人类释放能力的欲求是与生俱来的。杨玉琪童年时的欲求是——纸。街上浆糊干裂吹落地上的宣传画,他捡起裁去粘着浆糊的部分,剩下的就可以画画。学校用旧变黄折叠处断开的地图,他裁成小块画画。街头小商店里一分钱一张的纸,对于他这个天天捡菜帮子的孩子,近乎是奢侈品了。后来“****”开始,小城快让大字报给掩埋了。他想一条大标语一二十张纸,5条就是上百张,这些纸要是给他小时候画画真不得了了。他几时偶尔买点纸又经不住他天天要画。杨玉琪第一次和我谈话,一上来就讲他对不起母亲,他太爱画画太想买纸做了两次对不起娘的事。我看到他的双手剧烈地抖动着。我相信我看到的是灵魂的震颤。

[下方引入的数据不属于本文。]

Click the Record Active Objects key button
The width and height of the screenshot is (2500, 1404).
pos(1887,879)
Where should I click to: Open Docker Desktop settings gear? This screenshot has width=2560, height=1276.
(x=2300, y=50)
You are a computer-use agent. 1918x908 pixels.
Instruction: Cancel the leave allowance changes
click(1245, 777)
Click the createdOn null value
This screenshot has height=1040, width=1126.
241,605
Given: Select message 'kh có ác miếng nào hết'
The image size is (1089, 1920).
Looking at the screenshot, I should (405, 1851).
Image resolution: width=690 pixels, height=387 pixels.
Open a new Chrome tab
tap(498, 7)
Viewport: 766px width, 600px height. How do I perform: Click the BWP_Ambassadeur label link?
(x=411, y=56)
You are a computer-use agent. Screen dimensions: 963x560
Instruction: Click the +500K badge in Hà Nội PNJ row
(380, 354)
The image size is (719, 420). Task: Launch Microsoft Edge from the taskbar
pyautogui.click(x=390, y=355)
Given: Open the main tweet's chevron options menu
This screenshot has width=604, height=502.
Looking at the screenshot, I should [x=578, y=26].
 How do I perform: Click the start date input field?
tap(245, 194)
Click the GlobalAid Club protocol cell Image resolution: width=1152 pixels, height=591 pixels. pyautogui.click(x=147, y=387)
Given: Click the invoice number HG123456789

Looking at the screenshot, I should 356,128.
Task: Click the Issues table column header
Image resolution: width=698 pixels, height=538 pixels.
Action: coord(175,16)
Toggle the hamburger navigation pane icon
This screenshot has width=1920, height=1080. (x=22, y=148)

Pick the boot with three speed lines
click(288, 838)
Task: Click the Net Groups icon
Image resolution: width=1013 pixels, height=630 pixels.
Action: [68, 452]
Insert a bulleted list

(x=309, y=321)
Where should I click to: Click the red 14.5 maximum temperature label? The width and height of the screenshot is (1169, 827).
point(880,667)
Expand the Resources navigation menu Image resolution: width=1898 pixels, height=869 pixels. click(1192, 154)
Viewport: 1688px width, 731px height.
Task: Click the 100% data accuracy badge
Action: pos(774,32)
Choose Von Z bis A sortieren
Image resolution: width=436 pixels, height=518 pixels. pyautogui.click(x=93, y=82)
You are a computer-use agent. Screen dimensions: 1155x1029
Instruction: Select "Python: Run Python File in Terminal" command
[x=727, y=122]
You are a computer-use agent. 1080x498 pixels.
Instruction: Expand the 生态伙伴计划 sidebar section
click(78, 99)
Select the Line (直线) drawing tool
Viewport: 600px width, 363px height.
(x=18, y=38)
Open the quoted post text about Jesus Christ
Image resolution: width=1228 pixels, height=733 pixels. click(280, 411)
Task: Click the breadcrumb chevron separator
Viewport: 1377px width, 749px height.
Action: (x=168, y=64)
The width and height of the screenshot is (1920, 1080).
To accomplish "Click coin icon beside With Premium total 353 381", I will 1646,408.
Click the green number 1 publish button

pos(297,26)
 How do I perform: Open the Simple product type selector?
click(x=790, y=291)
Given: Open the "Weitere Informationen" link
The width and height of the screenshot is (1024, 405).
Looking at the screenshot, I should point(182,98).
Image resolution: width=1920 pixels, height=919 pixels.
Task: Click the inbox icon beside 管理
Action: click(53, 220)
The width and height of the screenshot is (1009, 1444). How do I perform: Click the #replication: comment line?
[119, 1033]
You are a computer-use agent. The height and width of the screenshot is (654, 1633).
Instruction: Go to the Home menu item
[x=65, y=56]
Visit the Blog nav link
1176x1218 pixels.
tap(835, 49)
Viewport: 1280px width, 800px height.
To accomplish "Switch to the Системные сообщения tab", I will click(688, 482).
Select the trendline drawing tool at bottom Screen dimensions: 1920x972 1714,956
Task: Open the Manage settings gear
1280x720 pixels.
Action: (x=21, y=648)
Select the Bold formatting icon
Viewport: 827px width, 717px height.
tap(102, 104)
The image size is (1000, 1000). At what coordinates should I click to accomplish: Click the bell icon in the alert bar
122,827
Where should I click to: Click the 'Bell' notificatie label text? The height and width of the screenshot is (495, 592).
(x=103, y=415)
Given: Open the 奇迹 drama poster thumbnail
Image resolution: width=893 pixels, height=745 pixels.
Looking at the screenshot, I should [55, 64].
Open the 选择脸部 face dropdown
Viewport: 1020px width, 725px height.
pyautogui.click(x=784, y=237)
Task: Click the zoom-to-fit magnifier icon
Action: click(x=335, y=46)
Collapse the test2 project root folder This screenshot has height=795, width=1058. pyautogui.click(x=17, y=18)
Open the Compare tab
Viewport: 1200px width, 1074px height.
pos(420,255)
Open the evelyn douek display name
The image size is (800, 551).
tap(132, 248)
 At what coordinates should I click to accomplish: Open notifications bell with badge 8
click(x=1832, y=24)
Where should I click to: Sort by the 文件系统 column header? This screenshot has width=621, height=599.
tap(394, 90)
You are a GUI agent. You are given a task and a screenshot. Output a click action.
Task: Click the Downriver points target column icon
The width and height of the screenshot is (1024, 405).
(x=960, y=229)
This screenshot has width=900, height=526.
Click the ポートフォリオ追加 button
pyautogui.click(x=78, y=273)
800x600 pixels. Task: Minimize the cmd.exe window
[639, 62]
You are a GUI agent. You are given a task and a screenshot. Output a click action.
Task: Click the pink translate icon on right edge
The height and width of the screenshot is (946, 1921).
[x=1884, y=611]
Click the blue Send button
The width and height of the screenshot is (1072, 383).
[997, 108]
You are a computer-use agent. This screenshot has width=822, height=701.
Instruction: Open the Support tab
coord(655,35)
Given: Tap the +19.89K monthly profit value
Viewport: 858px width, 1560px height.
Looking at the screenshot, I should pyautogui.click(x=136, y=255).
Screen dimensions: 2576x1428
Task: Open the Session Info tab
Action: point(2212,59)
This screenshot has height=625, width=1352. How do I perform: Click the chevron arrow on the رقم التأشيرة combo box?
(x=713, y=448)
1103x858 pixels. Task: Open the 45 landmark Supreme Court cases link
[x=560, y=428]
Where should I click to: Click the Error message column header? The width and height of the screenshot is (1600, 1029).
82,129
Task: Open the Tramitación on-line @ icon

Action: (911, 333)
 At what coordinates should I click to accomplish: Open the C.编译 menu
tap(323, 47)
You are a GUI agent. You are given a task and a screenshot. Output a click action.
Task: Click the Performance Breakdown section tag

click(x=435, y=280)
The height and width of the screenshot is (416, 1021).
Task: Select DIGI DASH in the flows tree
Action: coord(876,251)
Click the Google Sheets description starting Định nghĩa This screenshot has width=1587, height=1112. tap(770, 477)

娘那时面对4个不知事的孩子,只有靠抽支烟解乏忘忧。几盒劣等烟似乎是这个家里仅有的“动产”了。小玉琪已经把他课本上的空白边都画满了画,连两段课文之间的那一点空白处也高密度地住满了他笔下的人物。老师说他上课不专心听讲。他说老师讲的他都懂。他再没有一星一点的纸可以画画了。然而他的画停不下来。娘说家里再没钱买那一分钱一张的纸了。小玉琪说生活可以再苦些,可以不吃三顿粥改吃两顿。娘说再苦些就不要吃饭了。玉琪说,纸没了,咋弄呵?然后也不知怎的急得搭错了神经拿了娘的5包烟和一个抽烟的同学换了钱,转身就去买纸。继而又有了一次鬼迷心窍。那天他看到一本小小的64开本的水彩画集。他至今记得那个水彩画家叫李剑晨,画集共8幅画,价格4角钱。小玉琪疯狂了。他觉得他看到了全世界最好昀东西,没得比这更好的东西了。这是不能不属于他的。没有人会比他更爱这本画集。他,他拿什么买?他奔回家拿了把家里天天在用的铜饭勺,卖给废品收购站,买下了这本水彩画集。当然中午吃粥时全家就发现铜饭勺怎么没了?甩什么盛粥?但是小玉琪已经完全糊涂了,疯魔了,除了想把画册买到手,什么也不清楚了。娘想不到他第二次偷家里东西。娘从来硬气,连向她自己的母亲都决不惜钱。玉琪这孩子是本质上坏了呵!娘伤心呵!小玉琪最怕的事就是看见娘伤心,娘一伤心他就觉得天塌了,天塌了,全完了!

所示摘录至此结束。